Teaching self-education

There is no set method or strategy to teach students or anyone how to educate themselves, but rather to instill in them the mantra “learning never stops,” and to be “students of life.” Through their life experiences, they will continually learn. The first way to encourage students to educate themselves is to help them understand education is more than just school. Education facilitates acquiring knowledge, skills, values, morals, beliefs and habits.

Educational methods include teaching, training, storytelling, discussion and directed research. In addition, educational institutions should also emphasize everything that contains knowledge, whether it be a book, performance, movie, television show, sport, song, technique, etc. With students conceptualizing expertise is in everything, educational institutions can then use students’ interests, passions and hobbies as a way for them to start self-educating. For example, if a student excels at basic math, the instructor may suggest the student read articles or watch creative videos about math to understand real world applications of the subject.

Also, the instructor ought to emphasize to the students if they start learning on their own, they will become smarter, faster and potentially obtain a job for their talent and skills. With math being a student’s best talent, their interest in the subject should go beyond the classroom. A student may learn the history of mathematics, statistics and finances, how math affects society, and maybe find a new passion and go even further into studying the subject because they are eager to educate themselves.

Not only does self-education better prepare students for what they are learning, but also in all other areas and subjects such as reading, writing, math, history and science. Self-education is not about the institution, it is about the student. Students must take the initiative to want to be educated. Although telling students to educate themselves is good, it does not work most of the time because students feel the only time they should be learning is in school. The institutional structure may make students loathe learning entirely.

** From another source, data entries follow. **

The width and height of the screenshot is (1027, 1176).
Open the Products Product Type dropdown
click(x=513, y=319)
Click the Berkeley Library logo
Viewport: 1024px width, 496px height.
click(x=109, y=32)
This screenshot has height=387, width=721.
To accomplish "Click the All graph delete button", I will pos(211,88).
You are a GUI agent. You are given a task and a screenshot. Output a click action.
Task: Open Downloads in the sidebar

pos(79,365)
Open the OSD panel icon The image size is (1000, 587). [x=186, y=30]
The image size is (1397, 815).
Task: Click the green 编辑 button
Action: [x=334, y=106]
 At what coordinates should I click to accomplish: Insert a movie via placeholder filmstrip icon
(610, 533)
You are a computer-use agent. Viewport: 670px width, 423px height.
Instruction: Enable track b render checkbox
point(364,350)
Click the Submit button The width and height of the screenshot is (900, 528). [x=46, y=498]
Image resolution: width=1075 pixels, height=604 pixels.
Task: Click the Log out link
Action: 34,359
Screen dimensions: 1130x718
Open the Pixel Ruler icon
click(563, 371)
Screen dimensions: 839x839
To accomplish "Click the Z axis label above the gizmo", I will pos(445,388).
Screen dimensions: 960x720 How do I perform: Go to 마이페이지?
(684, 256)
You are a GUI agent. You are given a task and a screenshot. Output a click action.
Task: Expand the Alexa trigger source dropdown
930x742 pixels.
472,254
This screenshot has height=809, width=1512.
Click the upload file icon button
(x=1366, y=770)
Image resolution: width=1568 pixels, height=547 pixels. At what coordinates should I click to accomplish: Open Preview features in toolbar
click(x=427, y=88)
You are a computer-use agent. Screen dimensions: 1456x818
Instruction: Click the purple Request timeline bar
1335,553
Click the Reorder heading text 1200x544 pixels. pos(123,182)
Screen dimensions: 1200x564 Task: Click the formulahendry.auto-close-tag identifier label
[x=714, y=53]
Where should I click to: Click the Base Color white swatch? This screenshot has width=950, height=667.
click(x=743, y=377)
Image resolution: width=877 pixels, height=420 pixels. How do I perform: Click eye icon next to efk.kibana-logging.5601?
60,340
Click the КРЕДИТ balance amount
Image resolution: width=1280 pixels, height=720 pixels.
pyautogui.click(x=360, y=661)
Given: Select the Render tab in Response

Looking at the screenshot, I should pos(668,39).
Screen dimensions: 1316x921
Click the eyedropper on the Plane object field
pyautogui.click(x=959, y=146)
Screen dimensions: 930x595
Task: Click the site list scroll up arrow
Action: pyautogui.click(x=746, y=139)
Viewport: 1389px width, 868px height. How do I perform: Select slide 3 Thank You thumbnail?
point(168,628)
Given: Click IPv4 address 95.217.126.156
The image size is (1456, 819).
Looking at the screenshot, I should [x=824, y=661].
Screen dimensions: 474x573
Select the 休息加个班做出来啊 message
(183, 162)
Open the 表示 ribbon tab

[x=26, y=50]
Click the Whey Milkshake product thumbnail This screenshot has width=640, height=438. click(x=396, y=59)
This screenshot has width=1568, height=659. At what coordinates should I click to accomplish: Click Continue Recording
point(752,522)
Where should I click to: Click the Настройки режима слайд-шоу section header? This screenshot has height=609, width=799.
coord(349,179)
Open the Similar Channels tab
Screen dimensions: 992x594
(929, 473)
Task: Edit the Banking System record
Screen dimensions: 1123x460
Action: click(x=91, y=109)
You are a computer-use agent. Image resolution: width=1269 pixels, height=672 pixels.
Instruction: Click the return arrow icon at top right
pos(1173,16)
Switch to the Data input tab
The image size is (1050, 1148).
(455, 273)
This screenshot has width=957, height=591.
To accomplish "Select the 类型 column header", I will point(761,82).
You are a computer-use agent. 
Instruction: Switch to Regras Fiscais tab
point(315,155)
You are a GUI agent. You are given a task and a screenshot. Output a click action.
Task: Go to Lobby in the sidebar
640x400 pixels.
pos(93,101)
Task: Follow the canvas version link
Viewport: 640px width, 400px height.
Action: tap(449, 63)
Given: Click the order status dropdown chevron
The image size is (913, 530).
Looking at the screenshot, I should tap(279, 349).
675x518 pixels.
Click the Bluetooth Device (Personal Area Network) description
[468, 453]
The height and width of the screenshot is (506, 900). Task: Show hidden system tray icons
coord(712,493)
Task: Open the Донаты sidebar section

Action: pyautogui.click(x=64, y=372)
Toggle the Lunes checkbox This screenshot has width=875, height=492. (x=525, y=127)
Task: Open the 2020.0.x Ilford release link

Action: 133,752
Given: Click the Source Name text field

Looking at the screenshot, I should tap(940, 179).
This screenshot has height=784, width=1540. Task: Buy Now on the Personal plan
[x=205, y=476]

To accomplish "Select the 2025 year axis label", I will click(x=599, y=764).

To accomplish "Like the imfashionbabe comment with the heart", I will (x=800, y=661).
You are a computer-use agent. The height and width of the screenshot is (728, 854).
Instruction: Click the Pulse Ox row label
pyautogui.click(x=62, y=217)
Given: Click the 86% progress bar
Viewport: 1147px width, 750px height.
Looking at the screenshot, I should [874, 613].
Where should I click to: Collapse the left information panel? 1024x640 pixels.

Adding self-education courses to curriculum

Sagitova further argues: “We are keen to talk to students about the importance of becoming autonomous learners. But just telling students that autonomy is in some way a good thing will have little effect unless it is a part of wider course design — and unless we find ways of helping students to become more independent.”

To help students become self-educators, they need to build a foundation on how to do so. By having students point out their goals, interests and personal education paths, courses and electives can be set to teach kids the basics of self-education, strategies to educate themselves and how to use various mediums and approaches when teaching themselves to do something.

The paper, “Academic self-efficacy: from educational theory to instructional practice asserts, “People make causal contributions to their own psychosocial functioning through mechanisms of personal agency. Among the mechanisms of agency, none is more central or pervasive than beliefs of personal efficacy. Unless people believe they can produce desired effects by their actions, they have little incentive to act. Efficacy belief, therefore, is a major basis of action. People guide their lives by their beliefs of personal efficacy.


In “Formal and Non-Formal Education in the New Era”the author states: “Conclusively, we are living in an era that is unmatched for its rapid progress and change. The paradigm that education should remain as is, is above all a misconception. The much-needed reform in education should emphasize individuality in learning, the application of technology, and the development of digital competencies, to address its severe shortcomings. The application of these recommendations will enable the shift from formal education to non-formal and informal approaches which above all build on needs and ambitions of individual learners while transforming them into continuous learning members of the society.”

Through creating a self-education plan, students can slowly progress and effectively become better at self-educating about any subject imaginable, including personal skills. By educating themselves, students will become critical thinkers, more creative and better communicators, and have a better sense of themselves.